Books by Pamela Bedore
Can literature change our real world society? At its foundation, utopian and dystopian fiction asks a few seemingly simple questions aimed at doing just that. Who are we as a society? Who do we want to be? Who are we afraid we might become? When these questions are framed in the speculative versions of Heaven and Hell on earth, you won’t find easy answers, but you will find tremendously insightful and often entertaining perspectives.
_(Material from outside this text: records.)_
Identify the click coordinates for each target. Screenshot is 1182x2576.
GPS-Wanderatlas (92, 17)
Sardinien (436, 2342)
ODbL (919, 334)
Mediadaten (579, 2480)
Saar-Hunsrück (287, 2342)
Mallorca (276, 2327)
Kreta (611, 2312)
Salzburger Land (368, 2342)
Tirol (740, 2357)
Utopian and dystopian writing sits at the crossroads of literature and other important academic disciplines such as philosophy, history, psychology, politics, and sociology. It serves as a useful tool to discuss our present condition and future prospects – to imagine a better tomorrow and warn of dangerous possibilities. To examine the future of mankind through detailed and fascinating stories that highlight and exploit our anxieties in adventurous, thought-provoking, and engaging ways. From Thomas More’s foundational text Utopia published in 1516 to the 21st-century phenomenon of The Hunger Games, dive into stories that seek to find the best – and the worst – in humanity, with the hope of better understanding ourselves and the world. Great Utopian and Dystopian Works of Literature delivers 24 illuminating lectures, led by Pamela Bedore, Associate Professor of English at the University of Connecticut, which plunge you into the history and development of utopian ideas and their dystopian counterparts. You’ll encounter some of the most powerful and influential texts in this genre as you travel centuries into the past and thousands of years into the future, through worlds that are beautiful, laughable, terrifying, and always thought-provoking.
Why is detective fiction so popular? What connects such diverse characters as the “armchair sleuth,” the “hardboiled dick,” and the police detective? Dime Novels and the Roots of American Detective Fiction uncovers the significance of often-neglected dime novels in revealing early examples of the subgenres of detective fiction—drawing-room mysteries, hardboiled “tough guy” fiction, police procedurals, and postmodern detective fiction—in the genre’s first mass instantiation in the dime novels (1860-1915). A study of over 100 dime novel endings shows the prevalence of subversive representations of gender, race and class, while new readings of iconic detectives like Nick Carter and Allan Pinkerton reveal the enormous influence of these figures on future developments in the detective genre. The book argues that inherent tensions between subversive and conservative impulses—theorized as contamination and containment—explain detective fiction’s ongoing popular appeal to readers and to writers such as Twain and Faulkner, whose detective writings are clearly informed by dime novels.